Roleplaying, where does it end?

This article was submitted and posted as an opinion editorial at Player2Player.net. During a site upgrade, there was a major crash, and the original boards were lost. At the time, the names of the person I wrote about (Altariel/Katie/Rob) were changed (Sundancer/June/Steve) because this was written immediately after the incident I describe, and because there was no reason to use RL names. This is the original text that was submitted. 


“Girls will be boys and boys will be girls,
It’s a mixed-up, muddled up, shook up world,
Except for Lola.
Lo, lo, lo, Lola, lo, lo, lo, Lola.”
The Kinks

You might be asking yourself, what does a song about a drag queen have to do with role playing? Well, it has to do with what I’ll call “gender-identity” in a way. In traditional pen-and-paper RPGs, you and your group of friends are sitting around the table, and unless one of those friends is female, chances are all the characters being played will be male.

For some reason, in traditional D&D, guys just will not play girls, because if your group actually does RP (by speaking in character, haggling, leering at the pretty NPC barmaids, etc.), then most males just will not play a female character. Or if some brave soul does “gender-bend,” then the results are usually a male character with a female name. In general, guys just can’t get into the role of a female very well.

In the case of online RPGs, this can be even more of a truth. Despite the rise in female gamers, the vast majority of female avatars in any online game are still played by real life males. I’ve heard many reasons for why this is, ranging from “If I have to stare at my toon’s ass running around, I’d rather look at a woman’s than a man’s” to “I can act all girly and stuff and get free things from other guys.” To be honest, I have no problems with this – to a certain degree. Eventually, the “fake females” will be exposed for the males they are, and then it’s over. But what happens if this unveiling never occurs, or if it occurs long after the fact that you would have thought it would?

** THINGS TO DO **
a – In the opening paragraph of the roleplaying essay, list each of the original names alongside the name that replaced it.
b – Echo the roleplaying essay word for word, starting at "For some reason, in" and ending at "female very well.".
The material after this point is drawn from a different source and is unrelated to the roleplaying essay.

** RECORDED INFORMATION **
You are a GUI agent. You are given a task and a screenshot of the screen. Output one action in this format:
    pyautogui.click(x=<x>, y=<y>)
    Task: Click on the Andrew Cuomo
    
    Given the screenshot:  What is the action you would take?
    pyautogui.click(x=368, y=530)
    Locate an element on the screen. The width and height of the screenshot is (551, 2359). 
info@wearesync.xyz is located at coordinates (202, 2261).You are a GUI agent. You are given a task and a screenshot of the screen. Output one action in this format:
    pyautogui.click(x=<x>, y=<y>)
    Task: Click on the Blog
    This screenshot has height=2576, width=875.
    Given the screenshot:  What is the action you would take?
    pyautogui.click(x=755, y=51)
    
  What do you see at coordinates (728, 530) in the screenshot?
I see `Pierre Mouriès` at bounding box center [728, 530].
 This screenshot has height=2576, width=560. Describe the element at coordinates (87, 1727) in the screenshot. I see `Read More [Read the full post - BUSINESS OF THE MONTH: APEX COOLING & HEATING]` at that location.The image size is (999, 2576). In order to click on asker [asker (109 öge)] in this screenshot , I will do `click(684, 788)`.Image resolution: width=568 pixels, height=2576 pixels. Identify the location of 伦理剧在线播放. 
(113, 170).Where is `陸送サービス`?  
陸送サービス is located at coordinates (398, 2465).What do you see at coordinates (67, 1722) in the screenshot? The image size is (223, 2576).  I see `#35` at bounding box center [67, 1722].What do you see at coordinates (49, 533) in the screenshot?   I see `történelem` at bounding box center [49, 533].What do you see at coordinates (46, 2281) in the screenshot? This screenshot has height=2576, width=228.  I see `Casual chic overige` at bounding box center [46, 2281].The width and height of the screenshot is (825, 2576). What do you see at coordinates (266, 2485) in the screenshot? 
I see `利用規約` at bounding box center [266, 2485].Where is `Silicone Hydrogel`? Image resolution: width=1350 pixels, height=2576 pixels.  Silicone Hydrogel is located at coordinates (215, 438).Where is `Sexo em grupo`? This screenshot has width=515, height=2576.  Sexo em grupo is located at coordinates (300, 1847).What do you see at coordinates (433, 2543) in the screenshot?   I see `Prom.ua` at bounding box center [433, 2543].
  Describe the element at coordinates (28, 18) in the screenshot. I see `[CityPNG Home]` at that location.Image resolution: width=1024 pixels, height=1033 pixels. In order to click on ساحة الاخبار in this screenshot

** RESULTS FOR THE EXERCISE **
a –
- Altariel → Sundancer
- Katie → June
- Rob → Steve

b –
For some reason, in traditional D&D, guys just will not play girls, because if your group actually does RP (by speaking in character, haggling, leering at the pretty NPC barmaids, etc.), then most males just will not play a female character. Or if some brave soul does “gender-bend,” then the results are usually a male character with a female name. In general, guys just can’t get into the role of a female very well.